Entrance of bacteria from an external source into the eye of an employee, while engaged in the performance of his duties, which causes an infection in the eye is a compensable injury. Simmons National Bank v. Brown, 210 Ark. 311. Cline v. Studebaker Corp. 189 Mich. 514. State v. District Court of St. Louis County, 137 Minn. 435. Hiers v. John A. Hull & Co. 178 App. Div. (N. Y.) 350. McCauley v. Imperial Woolen Co. 261 Pa. 312. Brintons, Ltd. v. Turvey,  A. C. 230.
The single member found that notice was given in accordance with the provisions of the workmen's compensation act. That finding was adopted by the board. There was evidence that on July 11, 1952, the employee saw his foreman who made a memorandum of his conversation with the employee, and that the employee told him that he must have rubbed his eye with his glove and that something was in it, that "he must have rubbed his hand over the eye." The eye according to the foreman "was swollen and all mattered up." The foreman advised him to go to the factory hospital. He saw the nurse at the factory hospital on July 11, 1952, and she after talking with Dr. Shea administered eye drops to the employee. Dr. Shea at the request
of the self insurer furnished the latter with a report on August 12, 1952. It is difficult to see how there was any want of notice, and it is more difficult to see how the self insurer was prejudiced by the lack of notice or misled by the nature of the claim filed by the employee with the Industrial Accident Board. [Note 1] Rich's Case, 301 Mass. 545 , 549-550. Duggan's Case, 315 Mass. 355 , 359. Perrotta's Case, 318 Mass. 737 , 739. Watson's Case, 322 Mass. 581 , 584. Tassone's Case, 330 Mass. 545 , 548. Charron's Case, 331 Mass. 519 .
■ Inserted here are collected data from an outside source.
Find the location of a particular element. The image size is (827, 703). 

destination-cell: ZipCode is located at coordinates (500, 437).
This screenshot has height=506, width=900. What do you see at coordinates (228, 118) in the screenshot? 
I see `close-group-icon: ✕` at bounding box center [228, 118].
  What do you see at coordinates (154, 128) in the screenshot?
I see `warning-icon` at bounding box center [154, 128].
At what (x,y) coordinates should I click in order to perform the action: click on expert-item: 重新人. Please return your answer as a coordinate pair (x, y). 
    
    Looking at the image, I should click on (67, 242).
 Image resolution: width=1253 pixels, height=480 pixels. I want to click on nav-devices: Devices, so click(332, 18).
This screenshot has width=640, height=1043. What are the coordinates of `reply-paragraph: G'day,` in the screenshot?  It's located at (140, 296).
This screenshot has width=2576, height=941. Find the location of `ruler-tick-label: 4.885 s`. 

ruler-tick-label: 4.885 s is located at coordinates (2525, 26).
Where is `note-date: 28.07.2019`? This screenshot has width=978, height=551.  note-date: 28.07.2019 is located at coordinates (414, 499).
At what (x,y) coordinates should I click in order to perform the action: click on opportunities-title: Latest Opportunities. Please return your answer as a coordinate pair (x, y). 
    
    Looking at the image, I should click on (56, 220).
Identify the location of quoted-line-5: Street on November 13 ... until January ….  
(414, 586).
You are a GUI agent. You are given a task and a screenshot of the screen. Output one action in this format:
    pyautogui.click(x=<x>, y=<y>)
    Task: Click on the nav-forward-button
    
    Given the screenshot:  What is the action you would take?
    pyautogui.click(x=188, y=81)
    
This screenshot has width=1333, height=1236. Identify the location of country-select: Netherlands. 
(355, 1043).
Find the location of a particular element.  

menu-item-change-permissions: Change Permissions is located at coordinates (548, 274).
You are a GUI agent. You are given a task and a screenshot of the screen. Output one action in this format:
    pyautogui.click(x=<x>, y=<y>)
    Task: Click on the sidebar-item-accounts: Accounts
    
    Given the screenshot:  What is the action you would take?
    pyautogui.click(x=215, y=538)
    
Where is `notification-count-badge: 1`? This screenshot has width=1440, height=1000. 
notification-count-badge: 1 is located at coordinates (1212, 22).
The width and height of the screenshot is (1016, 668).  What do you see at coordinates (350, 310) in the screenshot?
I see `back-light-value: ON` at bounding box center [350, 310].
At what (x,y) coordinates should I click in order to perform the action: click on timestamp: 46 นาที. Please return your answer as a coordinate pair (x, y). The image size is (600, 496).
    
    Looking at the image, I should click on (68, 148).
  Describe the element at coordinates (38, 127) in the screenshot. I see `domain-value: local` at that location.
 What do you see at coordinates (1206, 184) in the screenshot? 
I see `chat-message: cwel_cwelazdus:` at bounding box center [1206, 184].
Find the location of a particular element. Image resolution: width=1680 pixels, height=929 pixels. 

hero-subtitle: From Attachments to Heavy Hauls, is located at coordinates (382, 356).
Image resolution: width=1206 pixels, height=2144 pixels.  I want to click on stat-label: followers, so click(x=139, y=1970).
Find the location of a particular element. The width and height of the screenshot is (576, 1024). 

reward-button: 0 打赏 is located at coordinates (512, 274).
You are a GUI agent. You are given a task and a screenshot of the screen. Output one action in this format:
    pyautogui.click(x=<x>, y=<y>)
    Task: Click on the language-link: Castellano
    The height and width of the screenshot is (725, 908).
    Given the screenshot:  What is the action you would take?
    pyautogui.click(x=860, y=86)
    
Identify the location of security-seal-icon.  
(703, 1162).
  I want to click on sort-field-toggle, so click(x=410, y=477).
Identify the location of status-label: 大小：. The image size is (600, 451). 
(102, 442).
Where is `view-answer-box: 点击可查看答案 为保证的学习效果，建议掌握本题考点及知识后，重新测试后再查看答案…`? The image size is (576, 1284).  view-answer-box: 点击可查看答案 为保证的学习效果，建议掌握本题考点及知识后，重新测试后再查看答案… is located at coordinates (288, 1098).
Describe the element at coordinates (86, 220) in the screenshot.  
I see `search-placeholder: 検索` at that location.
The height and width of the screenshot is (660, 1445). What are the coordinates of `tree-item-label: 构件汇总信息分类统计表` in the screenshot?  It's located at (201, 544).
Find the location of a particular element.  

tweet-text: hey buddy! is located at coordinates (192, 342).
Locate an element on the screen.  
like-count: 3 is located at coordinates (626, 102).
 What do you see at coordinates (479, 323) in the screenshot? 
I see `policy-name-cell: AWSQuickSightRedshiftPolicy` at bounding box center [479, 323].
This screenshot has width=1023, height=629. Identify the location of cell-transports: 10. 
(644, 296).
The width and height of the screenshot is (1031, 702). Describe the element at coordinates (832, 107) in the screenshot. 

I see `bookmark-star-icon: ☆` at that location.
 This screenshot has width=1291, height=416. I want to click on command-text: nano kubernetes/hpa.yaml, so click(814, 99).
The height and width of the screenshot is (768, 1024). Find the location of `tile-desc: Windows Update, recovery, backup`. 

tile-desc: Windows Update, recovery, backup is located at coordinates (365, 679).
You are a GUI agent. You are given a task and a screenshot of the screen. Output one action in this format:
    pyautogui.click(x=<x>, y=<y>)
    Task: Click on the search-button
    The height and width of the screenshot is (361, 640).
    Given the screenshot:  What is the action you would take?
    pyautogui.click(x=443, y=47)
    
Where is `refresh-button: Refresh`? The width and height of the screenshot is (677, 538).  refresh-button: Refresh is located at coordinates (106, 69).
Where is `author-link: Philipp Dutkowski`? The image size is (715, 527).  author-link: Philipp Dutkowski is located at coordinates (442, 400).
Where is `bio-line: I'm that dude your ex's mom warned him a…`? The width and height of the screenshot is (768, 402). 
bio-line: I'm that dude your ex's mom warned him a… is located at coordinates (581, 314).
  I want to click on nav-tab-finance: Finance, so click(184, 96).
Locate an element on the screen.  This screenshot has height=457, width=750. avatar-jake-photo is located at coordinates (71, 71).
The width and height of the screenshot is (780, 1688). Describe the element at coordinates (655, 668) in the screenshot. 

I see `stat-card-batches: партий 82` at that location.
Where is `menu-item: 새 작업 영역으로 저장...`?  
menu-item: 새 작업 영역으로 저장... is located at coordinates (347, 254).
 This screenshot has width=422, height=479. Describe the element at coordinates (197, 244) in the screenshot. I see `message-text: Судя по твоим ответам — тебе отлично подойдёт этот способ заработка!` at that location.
Costs of this appeal under G. L. (Ter. Ed.) c. 152, Section 11A, inserted by St. 1945, c. 444, and as amended by St. 1949, c. 372, may be allowed by the single justice.
[Note 1] The record stated that in his claim for compensation filed on October 15, 1952, the employee set forth that "on July 10, 1952, an irritating substance used during the course of his employment caused an injury which resulted in the removal of his left eye." -- REPORTER.